[lbo-talk] The Rise of the Neo-Centrics

Brian Siano siano at mail.med.upenn.edu
Sat Nov 15 16:50:27 PST 2003


On Sat, 15 Nov 2003 15:16:49 -0500, Yoshie Furuhashi <furuhashi.1 at osu.edu> wrote:


> From the Solidarity listserv, with permission of the author:
>
> ***** Date: Fri, 14 Nov 2003 15:48:47 -0500 (EST)
> From: WSheasby at cs.com
> Subject: The Rise of the Neo-Centrics
>
> 2003 has seen the rise of a new current in U.S. politics, best described
> as NeoCentrics, or simply NeoCens, for ease of comparison with a better
> known defection of Socialists to the Conservative Right. Although
> allied with longtime social democrats (who were once distinguished by
> whether they accepted secret funding in bags from John A. McCone's
> office or Armand Hammer's office), the NeoCens are former radical
> critics of "lesser-evilism" who have decided a year before the 2004
> election that the whiff of fascism is in the air.

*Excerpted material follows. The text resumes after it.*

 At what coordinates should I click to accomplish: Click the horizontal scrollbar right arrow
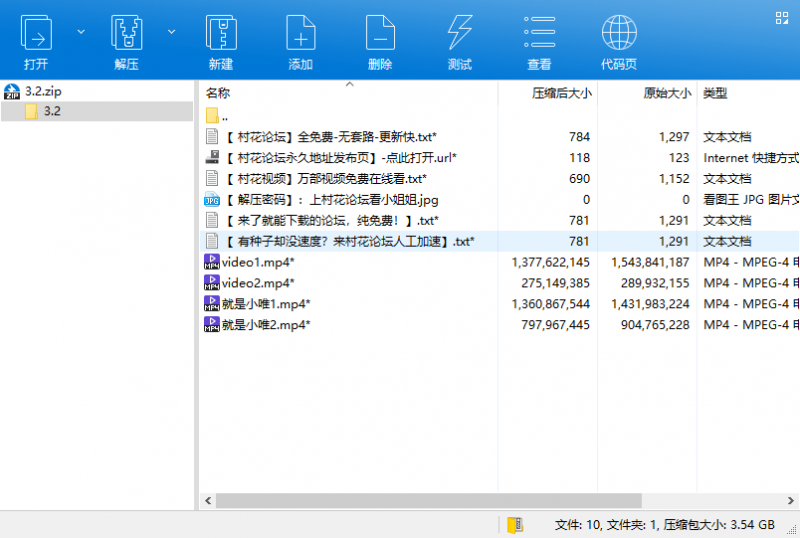coord(793,500)
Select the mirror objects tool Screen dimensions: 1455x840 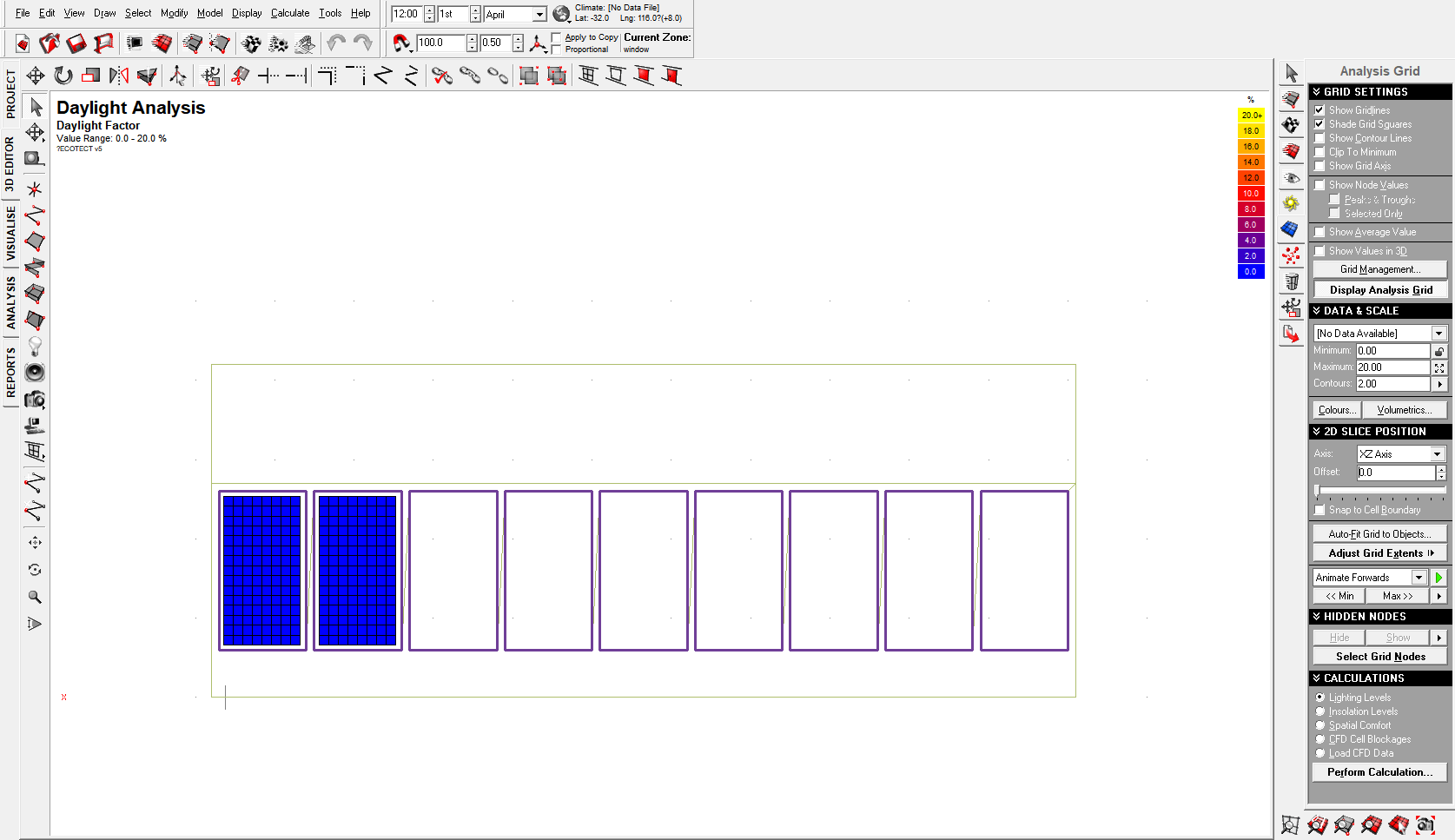click(119, 76)
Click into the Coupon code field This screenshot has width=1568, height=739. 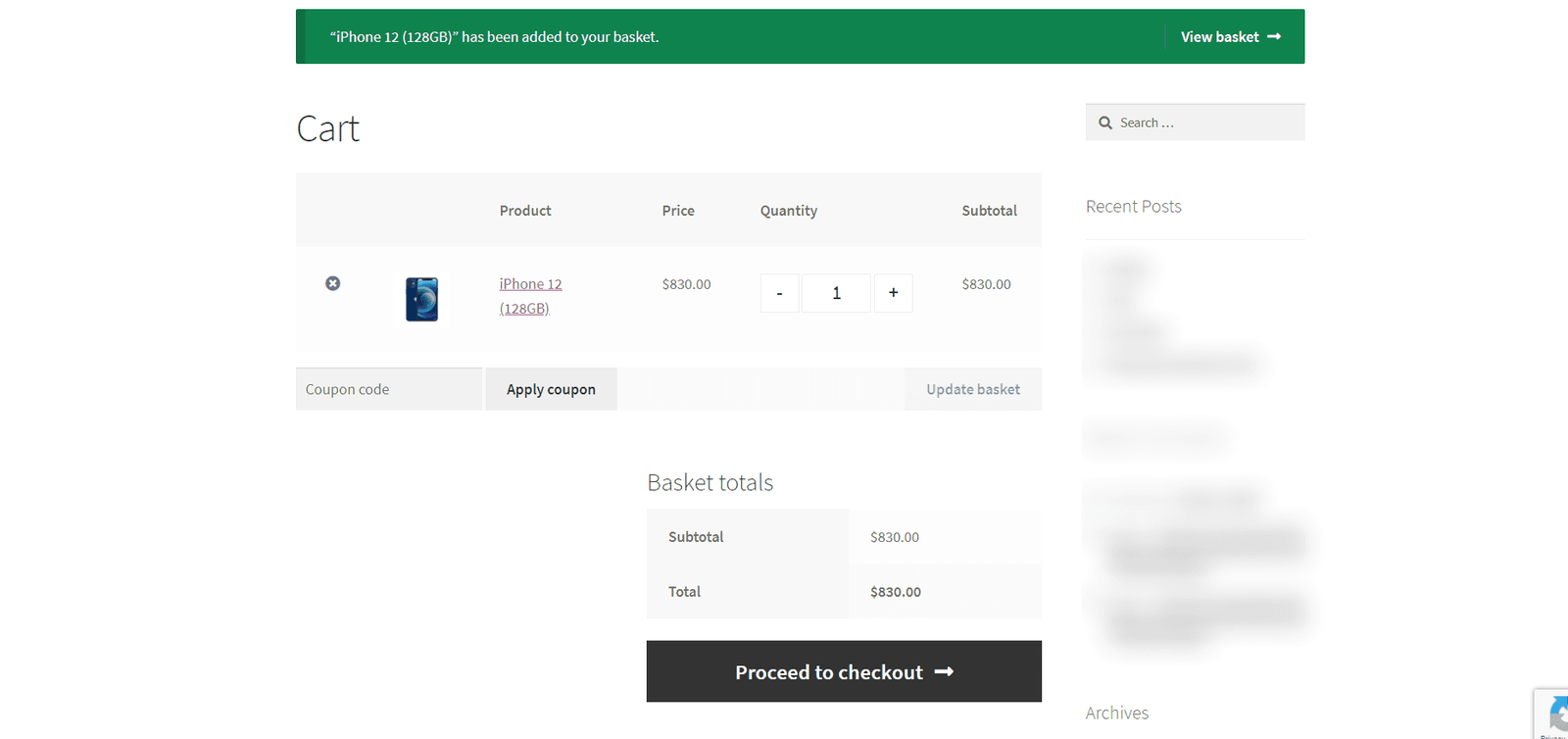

So, between the neo-conservatives, and the neo-liberals, there's now a neo-center?

Let me see if I have the taxonomy straight. "Neo-conservatives" are Old Left guys who went rightward in the 1970s and went for Reagan in a big way. "Neo-liberals" were liberals who adjusted their ideology rightward under Reagan. Now we have "neo-centrics," who are liberals who are moving slightly rightward in order to get rid of Bush.

I'd like to offer "neoleftist," to describe people on the Left who allying themselves with liberals (neo or not) in order to get rid of Bush. And then there's "neo-radicals," namely, former right-wingers who've wised up to who their real class enemies are, and are taking a crash course in Marxism. Perhaps we can also ferret out a few "neo-neoliberals," those who are fine-tuning their ideologies leftward so that they won't catch flak for having supported Republicans, and why not use "paleo-leftists" for Chomsky or Zinn? Perhaps there are "neo-libertarians," namely, former right-wingers who are alarmed about the Patriot Act (like Bob Barr), and if someone could find a description to fit "neo-Stalinist," "neo-Trotskyist" or maybe even "neo-paleo-conservative," which might fit Charles Murray.

Or maybe someone ought to write to this Walt Sheasby guy and reassure him that he's clever. That way, he won't have to try to _prove_ it by coming up with this stuff.